### Your instructions
Each line containing the string "will" should be copied out of the entries.

### Stored items

+++

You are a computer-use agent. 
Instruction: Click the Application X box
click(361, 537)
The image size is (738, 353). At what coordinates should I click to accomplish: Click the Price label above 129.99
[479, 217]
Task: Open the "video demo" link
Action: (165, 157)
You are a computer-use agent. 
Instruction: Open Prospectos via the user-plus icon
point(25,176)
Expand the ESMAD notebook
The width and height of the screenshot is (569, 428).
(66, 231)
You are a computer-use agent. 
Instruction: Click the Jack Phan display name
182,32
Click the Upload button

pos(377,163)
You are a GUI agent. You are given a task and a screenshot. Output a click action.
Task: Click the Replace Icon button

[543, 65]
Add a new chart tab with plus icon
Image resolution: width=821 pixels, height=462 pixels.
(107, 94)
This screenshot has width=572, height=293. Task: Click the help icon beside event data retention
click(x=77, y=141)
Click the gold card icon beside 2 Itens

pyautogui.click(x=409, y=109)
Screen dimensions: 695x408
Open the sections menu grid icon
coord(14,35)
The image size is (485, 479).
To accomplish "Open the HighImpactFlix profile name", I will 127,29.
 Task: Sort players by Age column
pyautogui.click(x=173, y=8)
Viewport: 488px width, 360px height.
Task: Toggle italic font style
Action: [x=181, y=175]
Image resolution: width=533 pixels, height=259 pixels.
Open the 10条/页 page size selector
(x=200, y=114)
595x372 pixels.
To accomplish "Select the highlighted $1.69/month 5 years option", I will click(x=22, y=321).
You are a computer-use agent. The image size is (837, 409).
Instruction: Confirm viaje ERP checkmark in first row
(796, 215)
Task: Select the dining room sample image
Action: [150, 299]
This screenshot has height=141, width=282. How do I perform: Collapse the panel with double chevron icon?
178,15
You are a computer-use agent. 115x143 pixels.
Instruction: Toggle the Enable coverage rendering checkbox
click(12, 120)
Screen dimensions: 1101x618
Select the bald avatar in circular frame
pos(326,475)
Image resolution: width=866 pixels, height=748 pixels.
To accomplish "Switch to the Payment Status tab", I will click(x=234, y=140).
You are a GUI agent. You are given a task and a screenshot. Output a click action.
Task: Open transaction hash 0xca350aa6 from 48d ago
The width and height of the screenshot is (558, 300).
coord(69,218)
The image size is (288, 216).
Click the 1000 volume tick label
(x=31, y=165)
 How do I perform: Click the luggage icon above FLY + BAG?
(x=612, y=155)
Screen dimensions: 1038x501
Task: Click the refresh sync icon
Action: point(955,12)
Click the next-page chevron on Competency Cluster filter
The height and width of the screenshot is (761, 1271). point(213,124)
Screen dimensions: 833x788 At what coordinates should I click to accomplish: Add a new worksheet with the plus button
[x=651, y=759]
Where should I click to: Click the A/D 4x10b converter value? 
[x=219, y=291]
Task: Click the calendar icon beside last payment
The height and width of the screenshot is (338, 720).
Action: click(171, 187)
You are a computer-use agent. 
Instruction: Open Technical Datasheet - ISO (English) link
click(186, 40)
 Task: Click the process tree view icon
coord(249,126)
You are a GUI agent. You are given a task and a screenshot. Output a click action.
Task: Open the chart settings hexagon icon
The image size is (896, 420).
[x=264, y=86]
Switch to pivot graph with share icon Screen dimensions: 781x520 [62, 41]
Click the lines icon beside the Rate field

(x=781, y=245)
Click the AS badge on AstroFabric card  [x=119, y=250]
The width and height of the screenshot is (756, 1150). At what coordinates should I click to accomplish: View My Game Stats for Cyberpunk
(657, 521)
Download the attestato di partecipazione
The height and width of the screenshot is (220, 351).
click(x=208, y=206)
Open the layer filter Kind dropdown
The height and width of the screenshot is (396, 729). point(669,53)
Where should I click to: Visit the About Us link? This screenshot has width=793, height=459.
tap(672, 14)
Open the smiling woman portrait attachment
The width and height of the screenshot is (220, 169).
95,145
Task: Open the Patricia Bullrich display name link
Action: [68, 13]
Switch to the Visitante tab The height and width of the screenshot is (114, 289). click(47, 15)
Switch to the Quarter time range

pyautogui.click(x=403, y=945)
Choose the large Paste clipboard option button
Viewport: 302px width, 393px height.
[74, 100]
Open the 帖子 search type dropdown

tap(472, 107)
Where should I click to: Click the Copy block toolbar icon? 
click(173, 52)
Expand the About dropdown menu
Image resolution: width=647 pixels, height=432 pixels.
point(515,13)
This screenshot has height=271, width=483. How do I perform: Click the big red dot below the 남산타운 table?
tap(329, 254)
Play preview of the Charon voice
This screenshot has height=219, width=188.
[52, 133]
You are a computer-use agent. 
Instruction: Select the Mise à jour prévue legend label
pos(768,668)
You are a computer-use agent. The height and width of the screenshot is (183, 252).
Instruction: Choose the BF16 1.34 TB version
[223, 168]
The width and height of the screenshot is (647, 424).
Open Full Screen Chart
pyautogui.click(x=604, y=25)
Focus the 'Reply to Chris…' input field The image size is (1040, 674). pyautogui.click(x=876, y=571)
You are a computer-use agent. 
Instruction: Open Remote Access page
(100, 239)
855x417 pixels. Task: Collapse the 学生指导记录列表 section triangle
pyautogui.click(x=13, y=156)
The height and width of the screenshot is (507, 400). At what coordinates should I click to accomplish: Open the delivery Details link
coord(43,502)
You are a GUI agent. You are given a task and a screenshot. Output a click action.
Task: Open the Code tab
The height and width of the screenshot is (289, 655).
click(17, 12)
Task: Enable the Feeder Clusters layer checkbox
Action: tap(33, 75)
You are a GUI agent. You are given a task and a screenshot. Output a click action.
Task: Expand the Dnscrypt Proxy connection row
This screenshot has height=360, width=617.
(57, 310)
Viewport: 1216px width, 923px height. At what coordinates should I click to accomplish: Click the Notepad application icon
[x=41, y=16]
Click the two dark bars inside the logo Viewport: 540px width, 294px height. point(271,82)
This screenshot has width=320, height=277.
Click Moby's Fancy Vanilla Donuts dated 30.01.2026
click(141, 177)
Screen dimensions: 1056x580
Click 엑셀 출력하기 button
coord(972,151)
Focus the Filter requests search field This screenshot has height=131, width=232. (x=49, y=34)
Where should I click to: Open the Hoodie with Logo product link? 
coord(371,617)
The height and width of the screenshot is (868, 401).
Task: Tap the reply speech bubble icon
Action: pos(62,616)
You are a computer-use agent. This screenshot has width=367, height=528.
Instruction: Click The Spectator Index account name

+++

### The answer
To accomplish "Open the HighImpactFlix profile name", I will 127,29.
To accomplish "Select the highlighted $1.69/month 5 years option", I will click(x=22, y=321).
To accomplish "Switch to the Payment Status tab", I will click(x=234, y=140).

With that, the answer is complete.